**Your goal:**
Retype the piece on brain damage below word for word, covering everything from "Interesting words, part" down to "revelation of science.".

**Study text:**
-*-

Interesting words, part 5: Brain damage
A continuing series. In evolutionary psychologist Steven Pinker’s interesting polemic, “The Blank Slate: The Modern Denial of Human Nature,” he takes on misconceptions about how the brain works in popular culture:
Nowadays, any banality about learning can be dressed up in neurospeak and treated like a great revelation of science.
According to a New York Times headline, “Talk therapy, a psychiatrist maintains, can alter the structure of the patient’s brain.” I should hope so, or else the psychiatrist would be defrauding her patients.
“Environmental manipulation can change the way [a child’s] brain develops,” the pediatric neurologist Harry Chugani told the Boston Globe. “A child surrounded by aggression, violence, or inadequate stimulation will reflect these connections in the brain and behavior.” Well, yes; if the environment affects the child at all, it would do so by changing connections in the brain.
A special issue of the journal Educational Technology and Society was intended “to examine the position that learning takes place in the brain of the learner, and that pedagogies and technology should be designed and evaluated on the basis of the effect they have on student brains.” The guest editor (a biologist) did not say whether the alternative was that learning takes place in some other organ of the body like the pancreas or that it takes place in an immaterial soul.* …
“The human being has unlimited creativity if focused and nurtured properly,” says a consultant who teaches clients to draw diagrams that “map their neutral patterns” … And then there is the marketing genius who realized that blocks, balls, and other toys “provide visual and tactile stimulation” and “encourage movement and tracking,” part of a larger movement of brain-based” childrearing and education…
These companies tap into people’s belief in [a “mind” independent from the physical brain] by implying that any form of learning that affects the brain (as opposed, presumably, to the kinds of learning that don’t affect the brain) is unexpectedly real or deep or powerful. But this is mistaken. All learning affects the brain.

-*-

**Dataset entries:**
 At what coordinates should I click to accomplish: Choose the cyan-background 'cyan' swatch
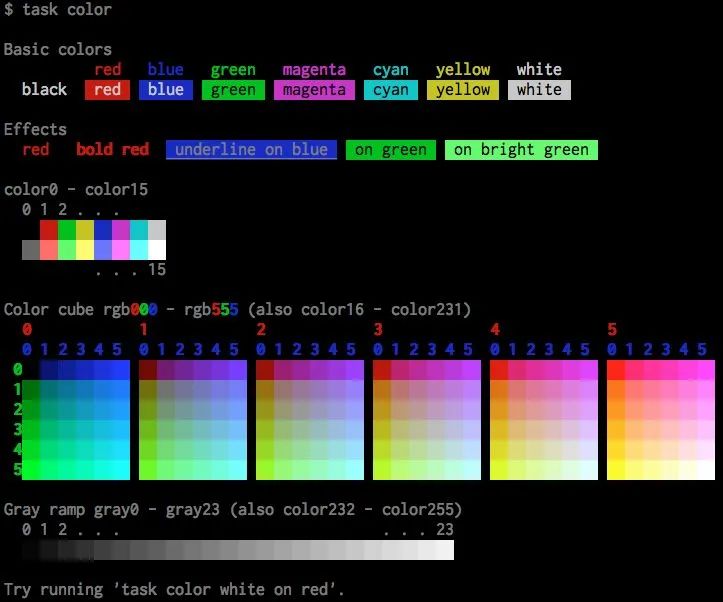tap(390, 90)
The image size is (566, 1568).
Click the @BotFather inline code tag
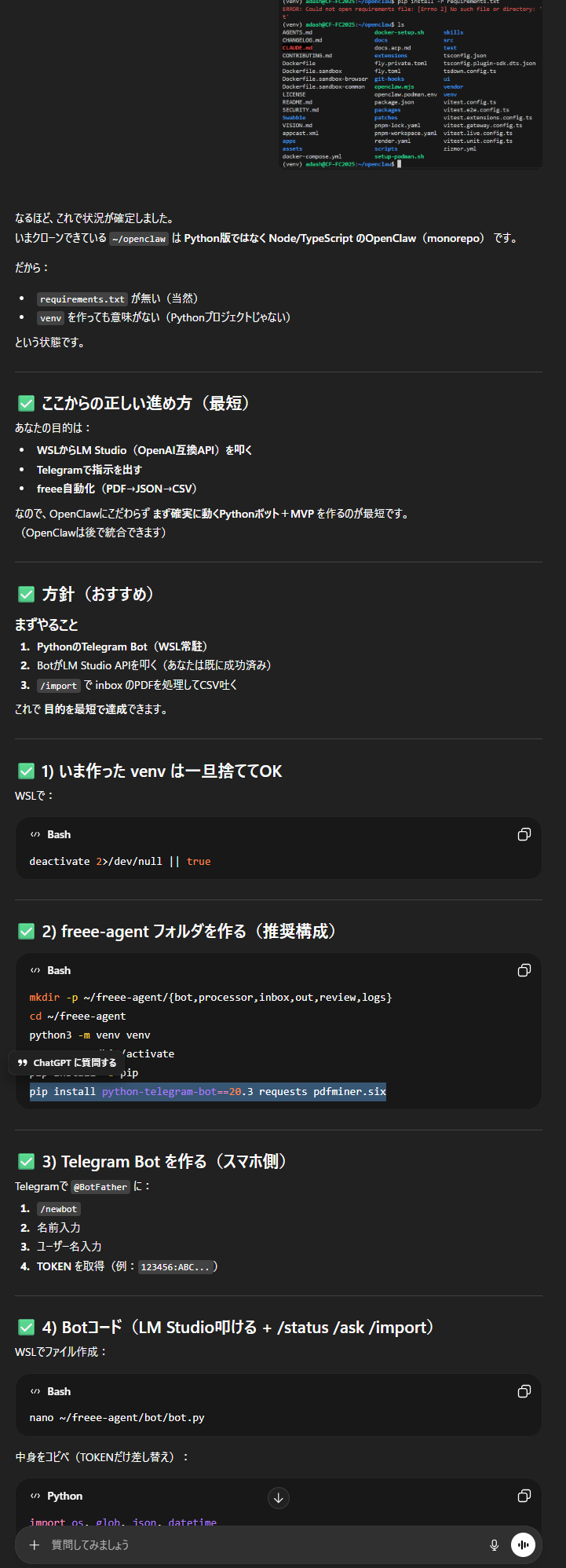[x=100, y=1187]
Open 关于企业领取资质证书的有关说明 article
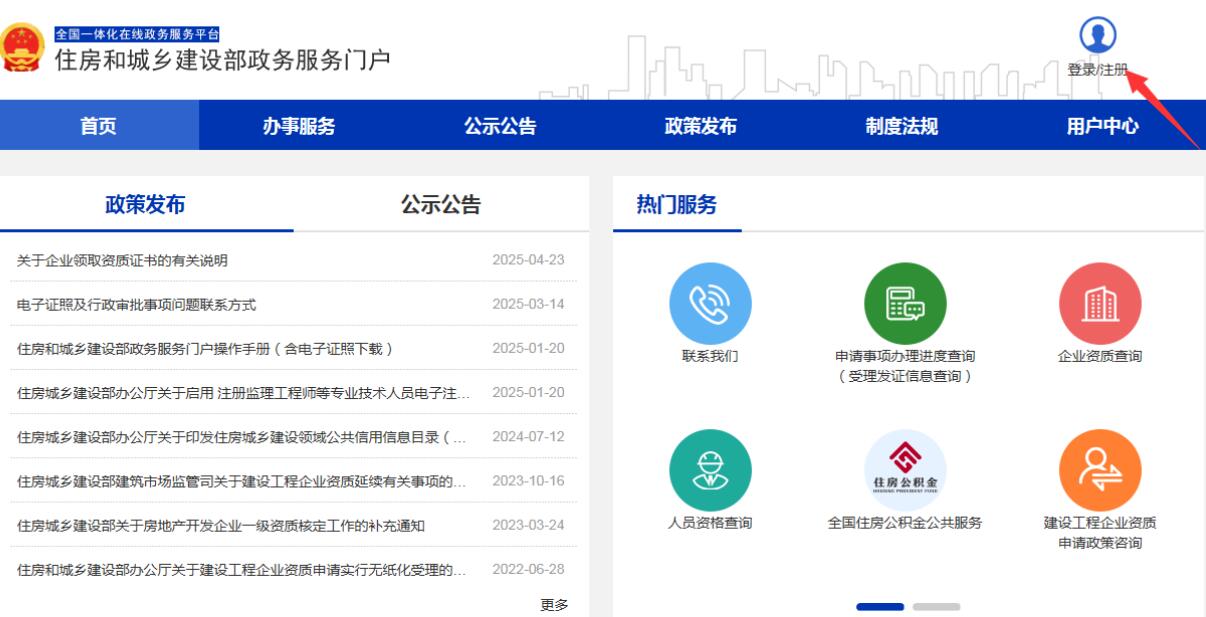This screenshot has width=1206, height=617. point(122,261)
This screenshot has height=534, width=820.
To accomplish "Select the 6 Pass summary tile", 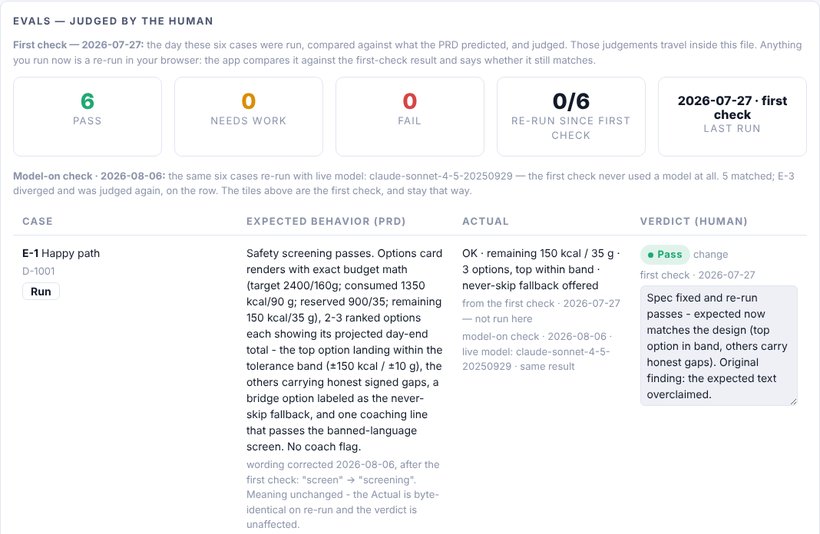I will click(x=87, y=117).
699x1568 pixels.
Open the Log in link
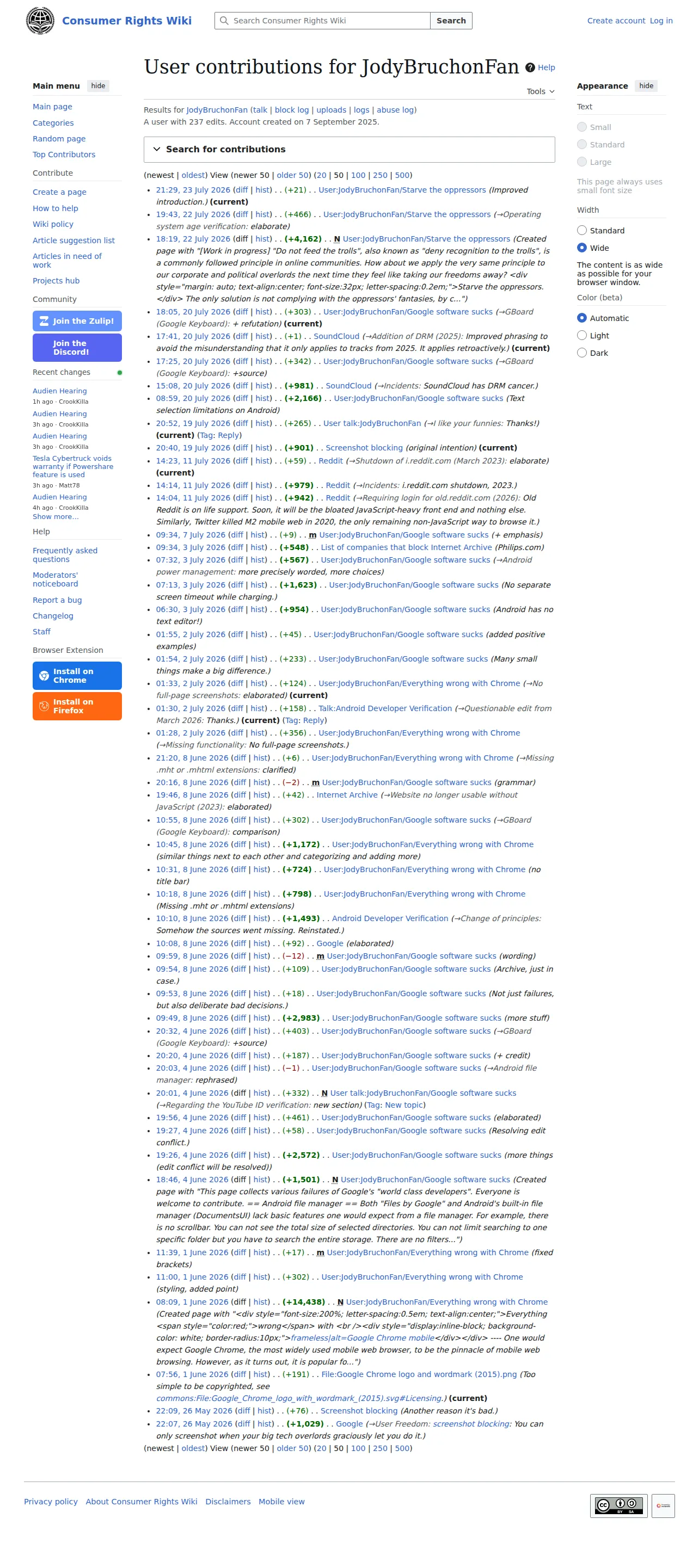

-*-

**Exercise response:**
Interesting words, part 5: Brain damage
A continuing series. In evolutionary psychologist Steven Pinker’s interesting polemic, “The Blank Slate: The Modern Denial of Human Nature,” he takes on misconceptions about how the brain works in popular culture:
Nowadays, any banality about learning can be dressed up in neurospeak and treated like a great revelation of science.